In Baku wurde die Flotte repariert, sie trank sich dort satt an Naphtha, füllte ihre kargen Vorräte auf und verhätschelte sich in den herrlichen Werften und weitläufigen Werkstätten wie ein Verwundeter, der endlich in ein reiches Etappenlazarett geraten ist.
Die alten, in ärmeren Zeiten notdürftig gedichteten Lecks traten alle zutage, man renovierte den Schaden, wie es sich gehört, ohne Nieten und Eisen zu sparen, ohne jeden Tropfen Naphtha zu zählen.

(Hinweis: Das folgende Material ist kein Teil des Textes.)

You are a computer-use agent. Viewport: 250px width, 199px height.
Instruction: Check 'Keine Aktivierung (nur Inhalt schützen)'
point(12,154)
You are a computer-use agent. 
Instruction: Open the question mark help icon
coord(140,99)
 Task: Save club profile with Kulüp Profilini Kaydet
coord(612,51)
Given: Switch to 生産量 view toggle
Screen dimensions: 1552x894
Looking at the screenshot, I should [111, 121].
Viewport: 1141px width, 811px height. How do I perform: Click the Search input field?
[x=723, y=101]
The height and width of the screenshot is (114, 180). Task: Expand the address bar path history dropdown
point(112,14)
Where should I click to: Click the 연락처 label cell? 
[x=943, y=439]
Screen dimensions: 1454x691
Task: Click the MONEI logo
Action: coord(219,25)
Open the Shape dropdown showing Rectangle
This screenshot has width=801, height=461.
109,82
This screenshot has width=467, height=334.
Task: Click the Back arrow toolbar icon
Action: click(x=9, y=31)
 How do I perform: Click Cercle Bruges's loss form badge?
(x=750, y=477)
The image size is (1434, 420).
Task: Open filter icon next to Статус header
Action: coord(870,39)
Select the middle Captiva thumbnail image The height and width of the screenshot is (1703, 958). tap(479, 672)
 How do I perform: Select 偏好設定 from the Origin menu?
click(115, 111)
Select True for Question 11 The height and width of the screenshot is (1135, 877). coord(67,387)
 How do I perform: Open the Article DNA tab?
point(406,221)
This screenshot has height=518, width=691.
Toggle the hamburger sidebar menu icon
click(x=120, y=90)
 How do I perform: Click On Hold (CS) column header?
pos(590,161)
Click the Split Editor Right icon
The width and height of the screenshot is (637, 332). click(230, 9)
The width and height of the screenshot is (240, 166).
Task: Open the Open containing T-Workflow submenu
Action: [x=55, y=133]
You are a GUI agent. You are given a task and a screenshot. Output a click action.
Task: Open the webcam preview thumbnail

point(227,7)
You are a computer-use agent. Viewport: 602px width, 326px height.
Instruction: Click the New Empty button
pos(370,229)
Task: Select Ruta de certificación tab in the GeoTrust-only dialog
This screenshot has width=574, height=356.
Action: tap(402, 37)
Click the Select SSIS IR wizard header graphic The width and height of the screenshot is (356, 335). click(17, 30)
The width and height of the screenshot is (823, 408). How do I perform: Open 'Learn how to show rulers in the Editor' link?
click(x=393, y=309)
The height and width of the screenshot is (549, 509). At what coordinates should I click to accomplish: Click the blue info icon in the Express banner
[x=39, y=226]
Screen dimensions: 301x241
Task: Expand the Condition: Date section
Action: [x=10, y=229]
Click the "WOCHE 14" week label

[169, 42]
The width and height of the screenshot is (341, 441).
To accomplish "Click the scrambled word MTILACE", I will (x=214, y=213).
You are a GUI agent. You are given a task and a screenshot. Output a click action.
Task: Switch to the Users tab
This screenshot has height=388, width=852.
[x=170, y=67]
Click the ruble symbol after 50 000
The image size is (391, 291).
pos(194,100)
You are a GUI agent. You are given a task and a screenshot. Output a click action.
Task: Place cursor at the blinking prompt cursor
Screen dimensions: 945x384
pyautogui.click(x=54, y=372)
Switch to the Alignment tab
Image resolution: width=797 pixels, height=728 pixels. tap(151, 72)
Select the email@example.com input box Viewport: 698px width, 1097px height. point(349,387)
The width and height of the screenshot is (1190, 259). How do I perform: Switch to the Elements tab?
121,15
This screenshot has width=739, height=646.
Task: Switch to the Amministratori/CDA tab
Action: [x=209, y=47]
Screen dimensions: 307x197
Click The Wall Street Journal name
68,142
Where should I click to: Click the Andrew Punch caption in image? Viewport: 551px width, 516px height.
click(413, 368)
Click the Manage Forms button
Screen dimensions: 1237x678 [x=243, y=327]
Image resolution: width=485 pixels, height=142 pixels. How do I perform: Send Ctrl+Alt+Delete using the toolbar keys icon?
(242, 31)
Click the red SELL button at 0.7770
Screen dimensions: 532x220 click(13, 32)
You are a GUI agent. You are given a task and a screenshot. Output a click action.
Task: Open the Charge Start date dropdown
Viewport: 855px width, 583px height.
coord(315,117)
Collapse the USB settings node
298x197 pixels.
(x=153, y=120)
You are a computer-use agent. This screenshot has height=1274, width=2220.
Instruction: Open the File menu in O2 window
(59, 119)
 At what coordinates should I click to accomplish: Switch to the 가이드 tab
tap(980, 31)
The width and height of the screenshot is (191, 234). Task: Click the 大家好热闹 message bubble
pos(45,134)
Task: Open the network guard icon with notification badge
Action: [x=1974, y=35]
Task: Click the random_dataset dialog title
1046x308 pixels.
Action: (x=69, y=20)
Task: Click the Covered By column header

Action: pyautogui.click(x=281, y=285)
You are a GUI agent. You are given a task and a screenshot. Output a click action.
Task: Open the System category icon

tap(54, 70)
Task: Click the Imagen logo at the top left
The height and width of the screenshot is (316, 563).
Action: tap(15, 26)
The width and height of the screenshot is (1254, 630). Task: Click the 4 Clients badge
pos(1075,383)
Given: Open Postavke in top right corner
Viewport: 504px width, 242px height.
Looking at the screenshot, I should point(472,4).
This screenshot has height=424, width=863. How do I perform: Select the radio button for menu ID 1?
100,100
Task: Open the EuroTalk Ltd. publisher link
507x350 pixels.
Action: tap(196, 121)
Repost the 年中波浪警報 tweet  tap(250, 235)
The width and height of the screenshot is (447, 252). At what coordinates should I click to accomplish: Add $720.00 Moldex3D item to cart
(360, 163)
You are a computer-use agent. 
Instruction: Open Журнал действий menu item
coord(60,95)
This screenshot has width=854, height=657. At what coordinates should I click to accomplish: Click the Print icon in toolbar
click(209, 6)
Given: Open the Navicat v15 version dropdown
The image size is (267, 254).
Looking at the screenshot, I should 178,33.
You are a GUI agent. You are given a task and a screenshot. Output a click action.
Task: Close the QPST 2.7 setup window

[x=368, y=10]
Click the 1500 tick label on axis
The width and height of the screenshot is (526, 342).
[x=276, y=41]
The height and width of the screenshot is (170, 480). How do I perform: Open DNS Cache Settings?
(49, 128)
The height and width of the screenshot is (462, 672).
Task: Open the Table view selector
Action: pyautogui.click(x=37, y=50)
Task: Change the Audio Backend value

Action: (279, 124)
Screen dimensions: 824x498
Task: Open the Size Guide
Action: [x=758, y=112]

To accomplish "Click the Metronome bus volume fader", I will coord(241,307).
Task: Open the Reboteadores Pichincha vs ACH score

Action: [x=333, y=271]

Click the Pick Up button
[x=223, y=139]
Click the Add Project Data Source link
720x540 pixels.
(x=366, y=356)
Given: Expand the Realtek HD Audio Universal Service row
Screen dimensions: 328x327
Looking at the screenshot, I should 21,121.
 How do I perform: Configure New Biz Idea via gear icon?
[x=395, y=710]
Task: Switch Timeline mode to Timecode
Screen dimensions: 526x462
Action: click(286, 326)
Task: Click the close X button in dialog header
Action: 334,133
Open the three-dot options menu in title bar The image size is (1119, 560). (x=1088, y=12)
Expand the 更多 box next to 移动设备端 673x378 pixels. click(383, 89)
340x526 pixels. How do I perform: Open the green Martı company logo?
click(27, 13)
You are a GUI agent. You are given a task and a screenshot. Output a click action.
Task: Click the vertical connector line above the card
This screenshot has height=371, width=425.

Gewohnt, in Astrachans ärmlichen Verhältnissen zu arbeiten, erholte sich die Flotte in den zwei Wochen ihres Aufenthalts in Baku vollständig und bereitete sich auf die Fahrt nach Enseli vor.
Am Morgen des 17. Mai sah die neugierige Menge in der Bucht keine pfeilschnellen Minenschiffe mehr, die noch am Tage vorher so sorglos und majestätisch das gläserne Meer furchten.
Sie zogen des Nachts ab, eins nach dem andern, mit abgeblendeten Lichtern, um hinter der Insel Nargin eine geordnete Schlachtflotte zu bilden und, kleinen grauen Gespenstern gleich, sich nach Süden zu wenden. Zwei Tage darauf verbreitete sich die Nachricht von der Gefangennahme der gesamten weißen Flotte, die im persischen Hafen Enseli interniert war, von der Kapitulation der diesen Hafen besetzt haltenden englischen Truppen - mit einem Wort, von der endgültigen Befreiung des Kaspischen Meeres, das von nun an ein von befreundeten Republiken umgrenztes, freies Sowjetmeer geworden ist. So endete der dreijährige Feldzug, der bei Kasan und Swijashsk begann und sich auf Tausende von Kilometern erstreckte - von den schroffen Abhängen und düsteren Fichten der Kama bis zu den glühenden kaspischen Salzmorästen, von den tiefen Gewässern der Wolga bis zur seichten, unruhigen, launischen Reede von Astrachan, wo die Schiffe mitten in einer unendlichen Meeresweite alle Hände voll zu tun hatten, um zwischen Sandbänken und Minenfeldern durch einen künstlichen Kanal das freie Fahrwasser zu erreichen.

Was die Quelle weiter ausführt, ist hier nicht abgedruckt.